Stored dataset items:
>>>>>
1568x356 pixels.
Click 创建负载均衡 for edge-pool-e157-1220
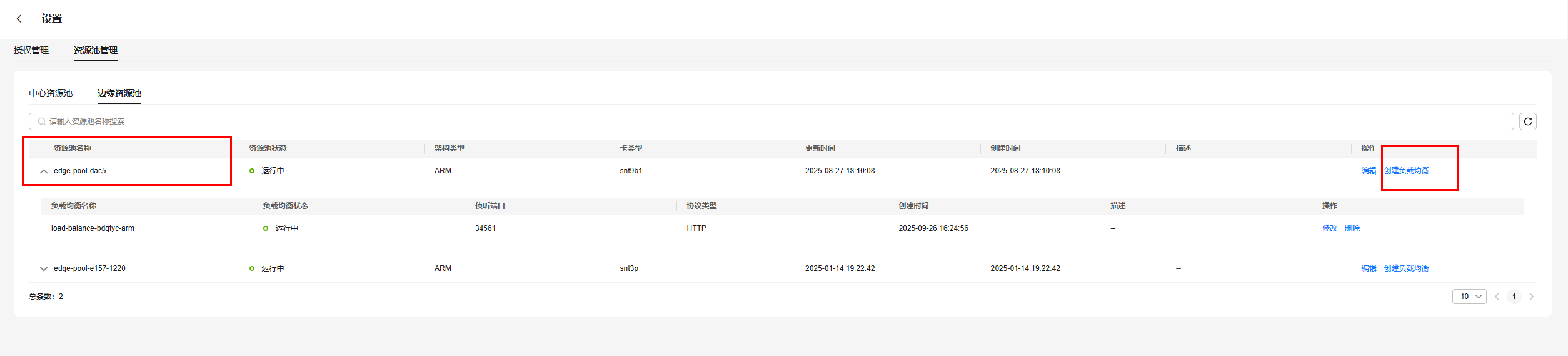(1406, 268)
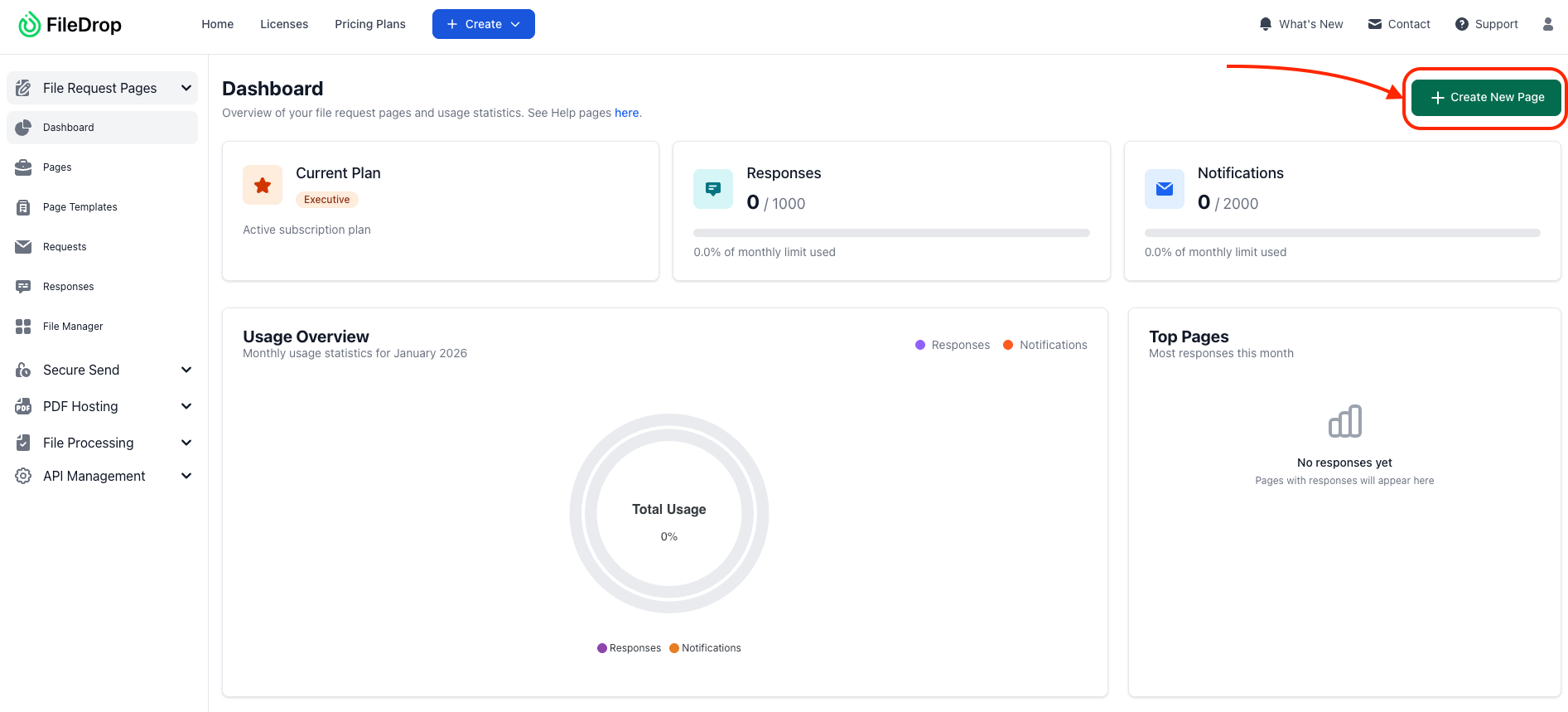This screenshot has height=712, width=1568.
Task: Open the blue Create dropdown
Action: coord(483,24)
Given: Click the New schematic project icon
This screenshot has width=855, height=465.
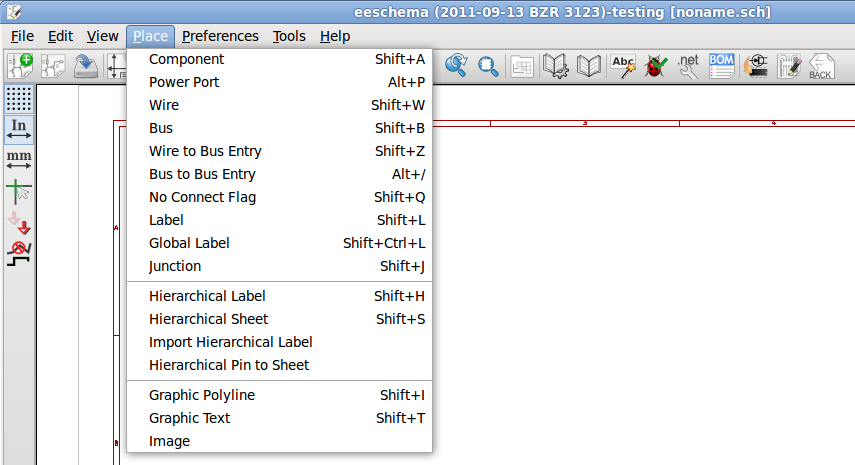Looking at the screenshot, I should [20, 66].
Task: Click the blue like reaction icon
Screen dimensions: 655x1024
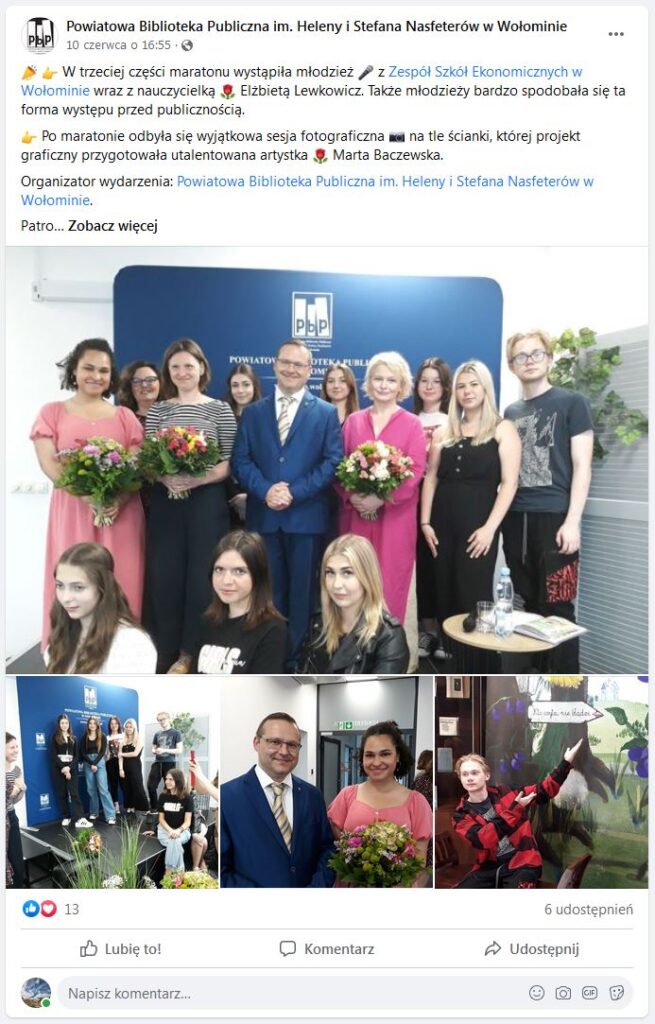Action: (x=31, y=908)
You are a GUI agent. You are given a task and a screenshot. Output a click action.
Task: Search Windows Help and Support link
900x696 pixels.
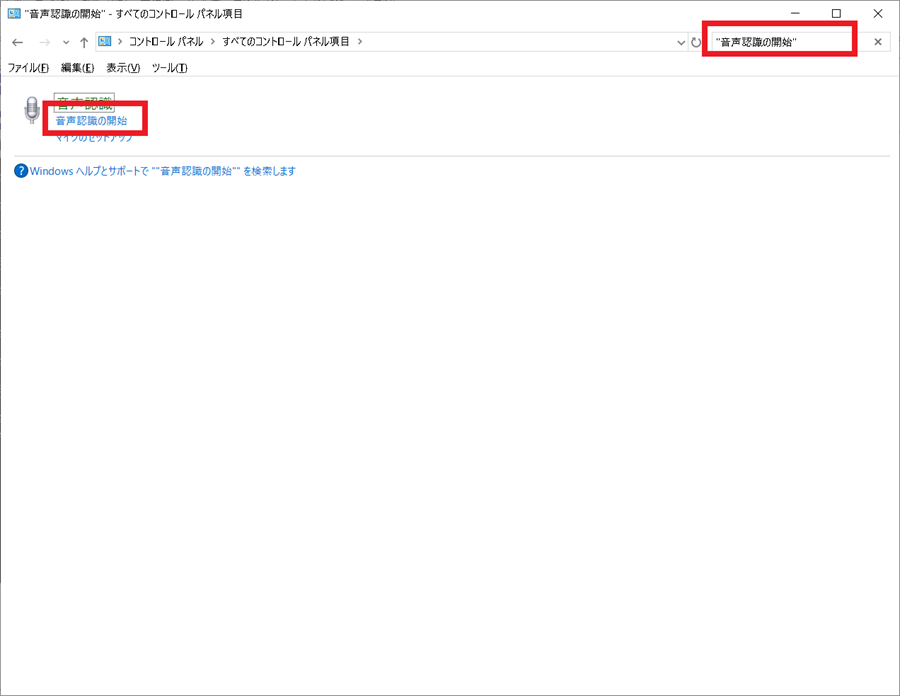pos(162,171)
<<<<<
Only the text of the records belongs in the answer, printed exactly and without pictures.

1568x356 pixels.
Click 创建负载均衡 for edge-pool-e157-1220
(1406, 268)
This screenshot has height=712, width=1568.
Task: Open the blue Create dropdown
Action: coord(483,24)
Given: Click the New schematic project icon
This screenshot has width=855, height=465.
Looking at the screenshot, I should [20, 66].
Task: Click the blue like reaction icon
Screen dimensions: 655x1024
Action: (x=31, y=908)
You are a GUI agent. You are given a task and a screenshot. Output a click action.
Task: Search Windows Help and Support link
900x696 pixels.
pos(162,171)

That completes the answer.